Developing on edible materials in sculpture and ceremonial performance, the show Simultaneous Melodies draws inspiration from the inter-species, symbiotic system of nutrients sharing that takes place underground before mushrooms come to light.
Simultaneous Melodies explores the formal and material beauty of mycelium (the vegetative part of a fungus), which I employ to cast a series of sculptures based on classical moulds. Unlike materials like plaster or steel, mycelium doesn’t freeze in one shape, but it persists in a state of sustained instability. As it decomposes, mycelium progressively morphs into a fertile substratum out of which mushrooms can fruit, thus collapsing together the opposite processes of dying and living, of fading and growing.

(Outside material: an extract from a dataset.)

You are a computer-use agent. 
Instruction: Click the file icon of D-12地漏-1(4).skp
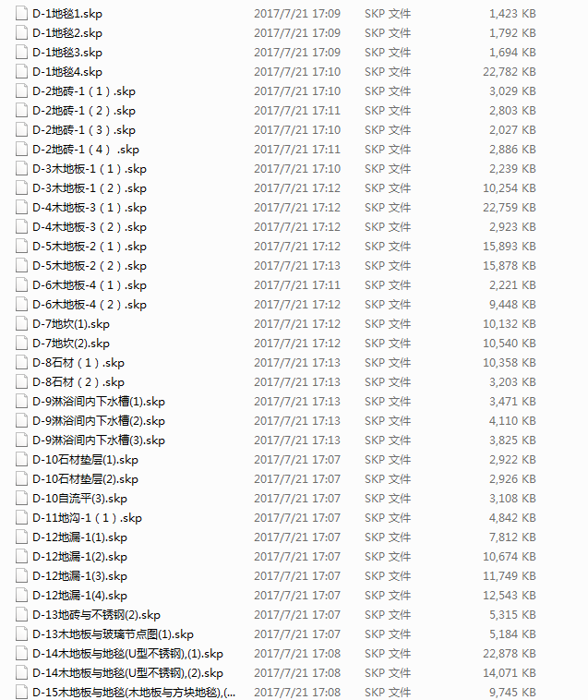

In her recent volume Mushroom at the End of the World, anthropologist Anna Tsing describes the ‘patchy’ network of fungi as a model for communal structures, that runs contrary to the system of contemporary late-capitalism. Against the infinite growth of capitalist abstractions, fungal networks offer the vision of a collective body that remains always uncontrollable, unpredictable and irreducible to any brutal attempt at simplification. Simultaneous Melodies offers a timely reminder that alternative paths to our present way of life lie not only in the future ahead of us, but also in an invisible world already existing all around, and often beneath, our feet.